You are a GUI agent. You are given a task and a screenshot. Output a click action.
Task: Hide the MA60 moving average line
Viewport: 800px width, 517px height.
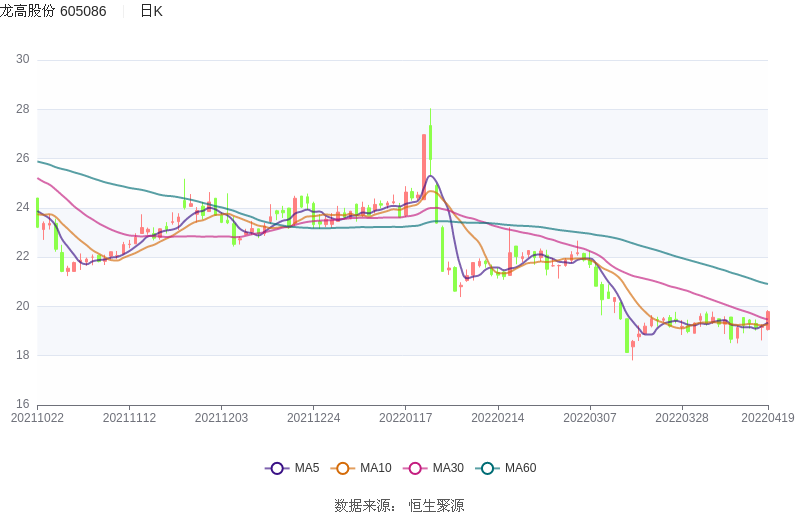point(507,468)
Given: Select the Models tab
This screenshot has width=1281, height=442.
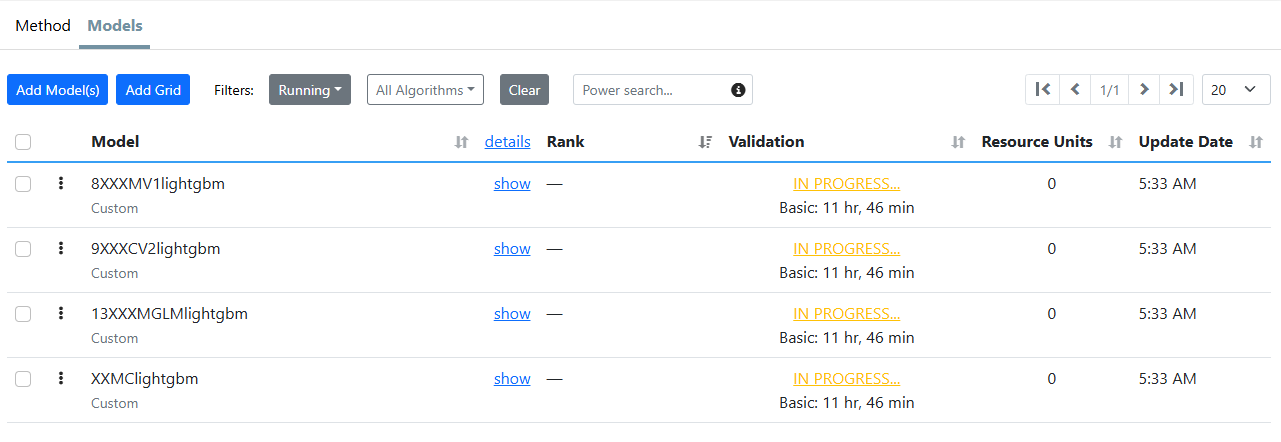Looking at the screenshot, I should click(114, 26).
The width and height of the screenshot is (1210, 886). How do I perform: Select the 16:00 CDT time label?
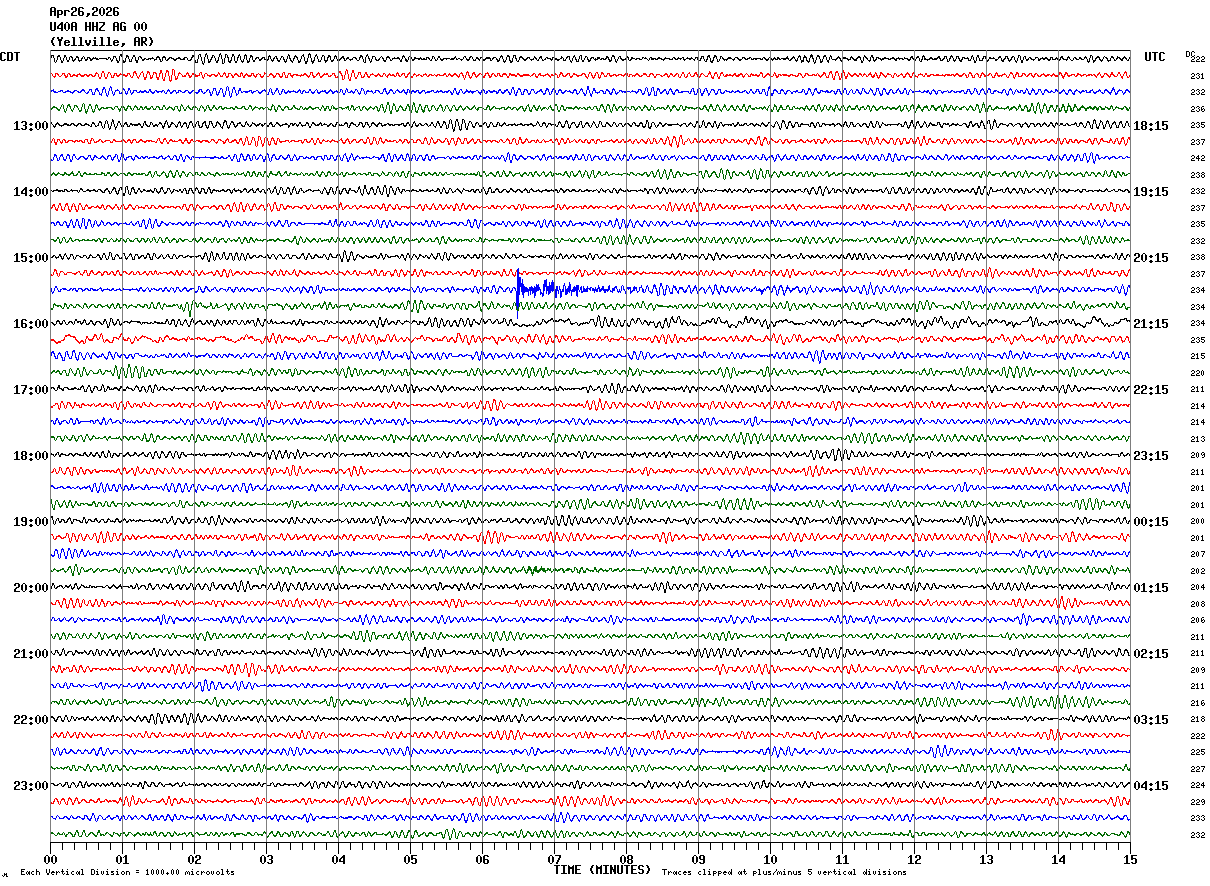(x=30, y=324)
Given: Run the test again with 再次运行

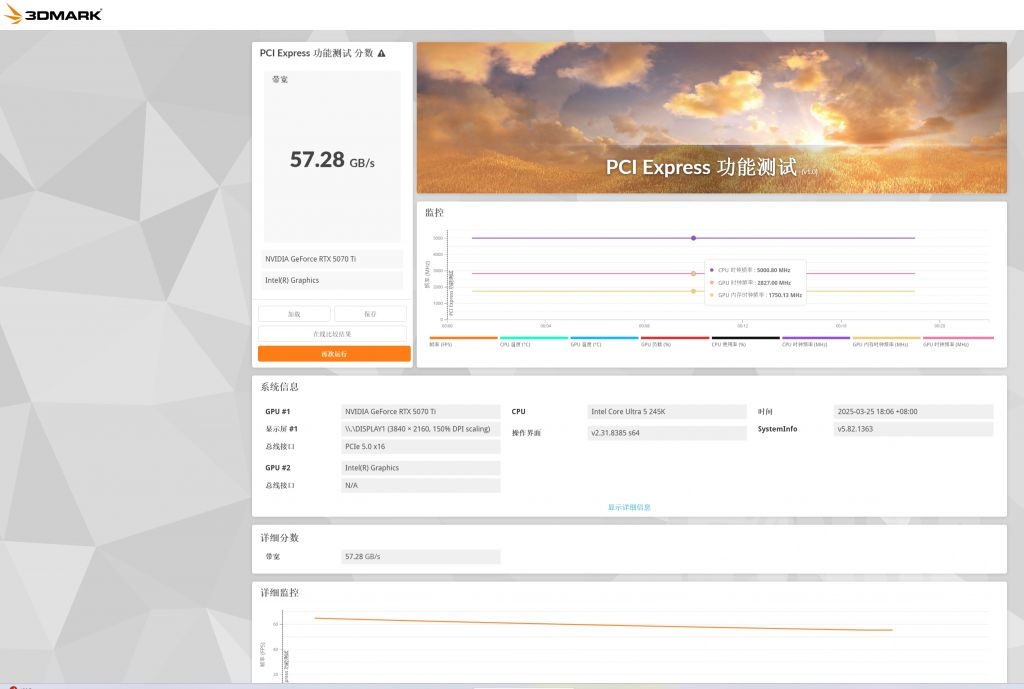Looking at the screenshot, I should click(x=334, y=353).
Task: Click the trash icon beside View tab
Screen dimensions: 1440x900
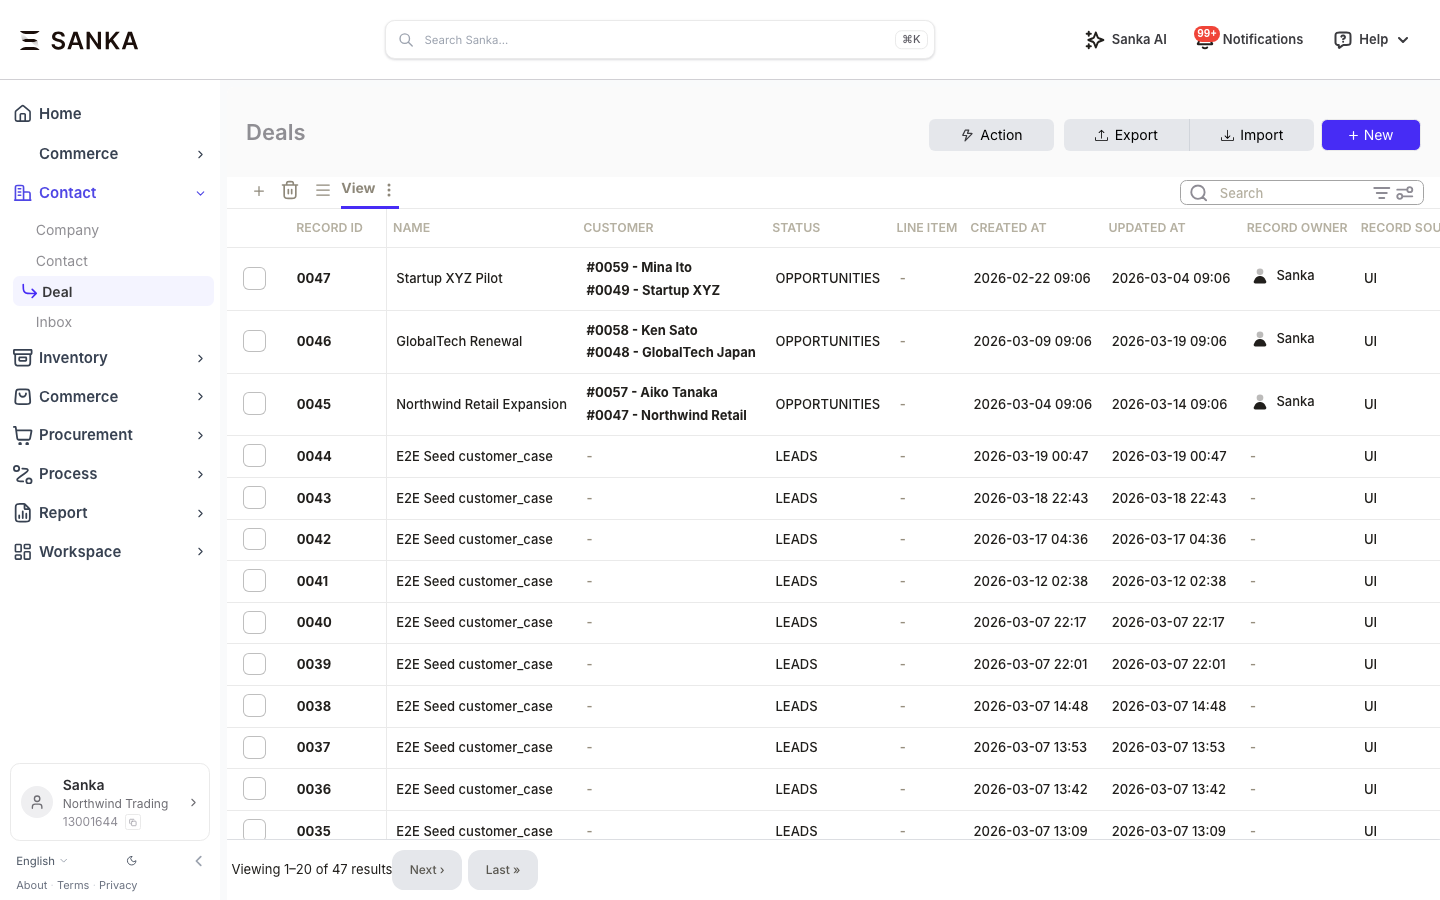Action: tap(290, 189)
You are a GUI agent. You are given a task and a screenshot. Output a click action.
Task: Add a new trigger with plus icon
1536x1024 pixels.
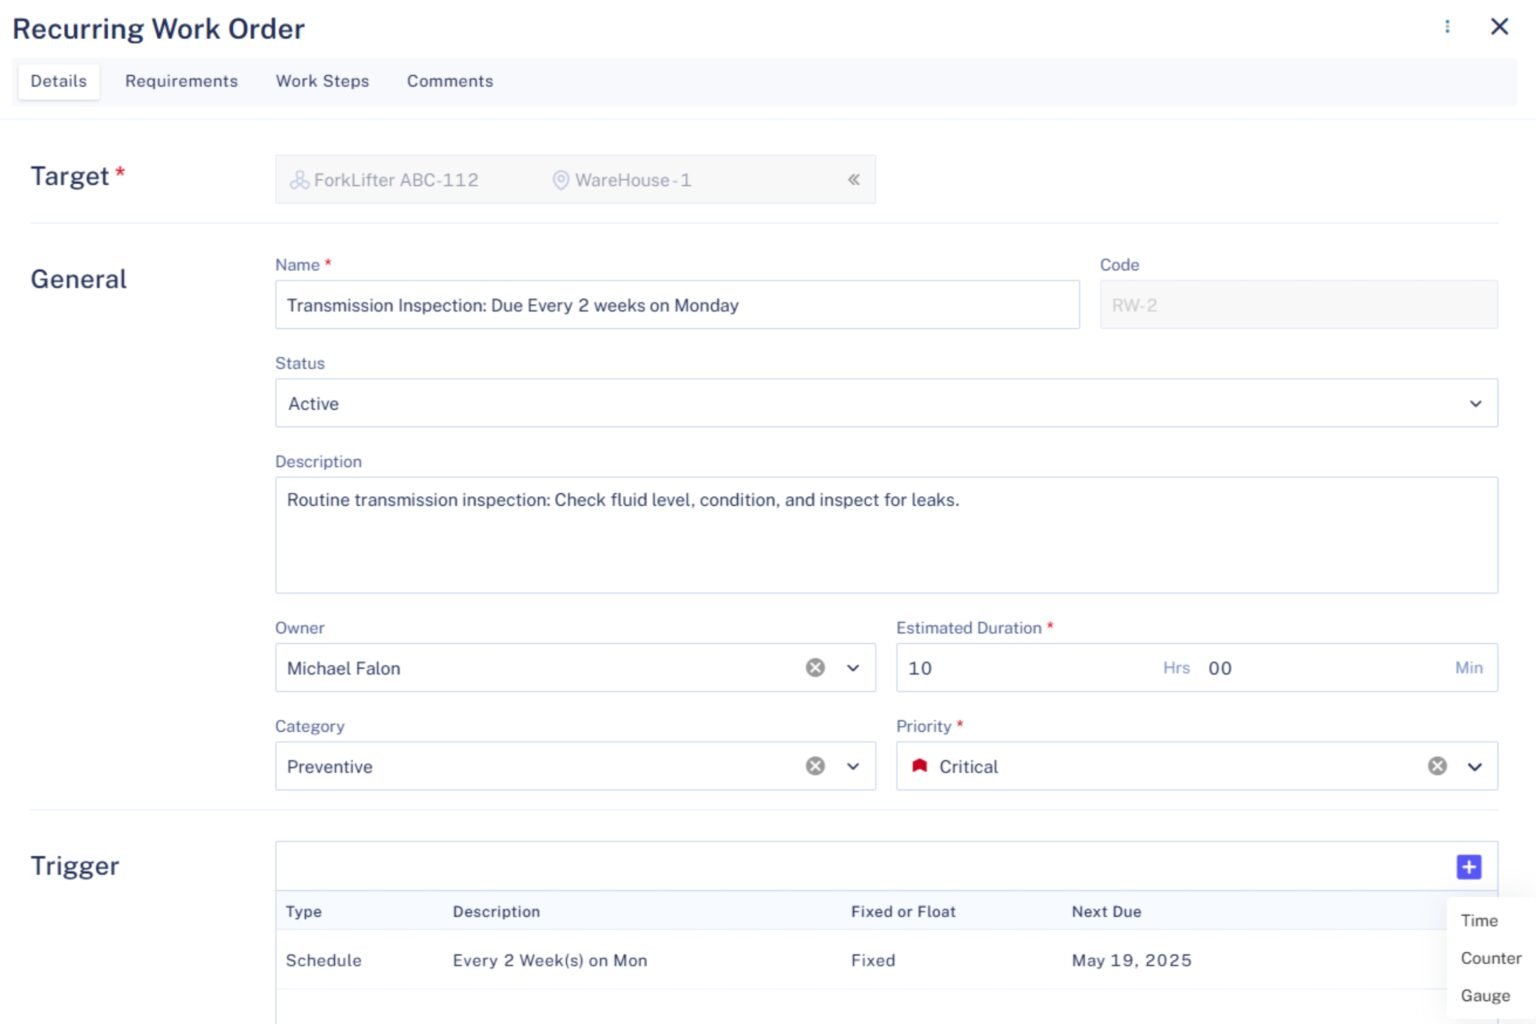point(1468,867)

- - - -

■ Your objective
Rewrite every one of the rows above, changing "GUI agent" to "interface assistant" wherever it occurs and keeping everything else the same. Leave the pictures out of your version.

■ Full solution
You are a interface assistant. You are given a task and a screenshot. Output a click action.
Task: Hide the MA60 moving average line
Viewport: 800px width, 517px height.
point(507,468)
Given: Select the Models tab
This screenshot has width=1281, height=442.
Looking at the screenshot, I should click(114, 26).
The width and height of the screenshot is (1210, 886). How do I perform: Select the 16:00 CDT time label?
(x=30, y=324)
Given: Run the test again with 再次运行

Looking at the screenshot, I should click(x=334, y=353).
Task: Click the trash icon beside View tab
Screen dimensions: 1440x900
Action: tap(290, 189)
You are a interface assistant. You are given a task and a screenshot. Output a click action.
Task: Add a new trigger with plus icon
1536x1024 pixels.
point(1468,867)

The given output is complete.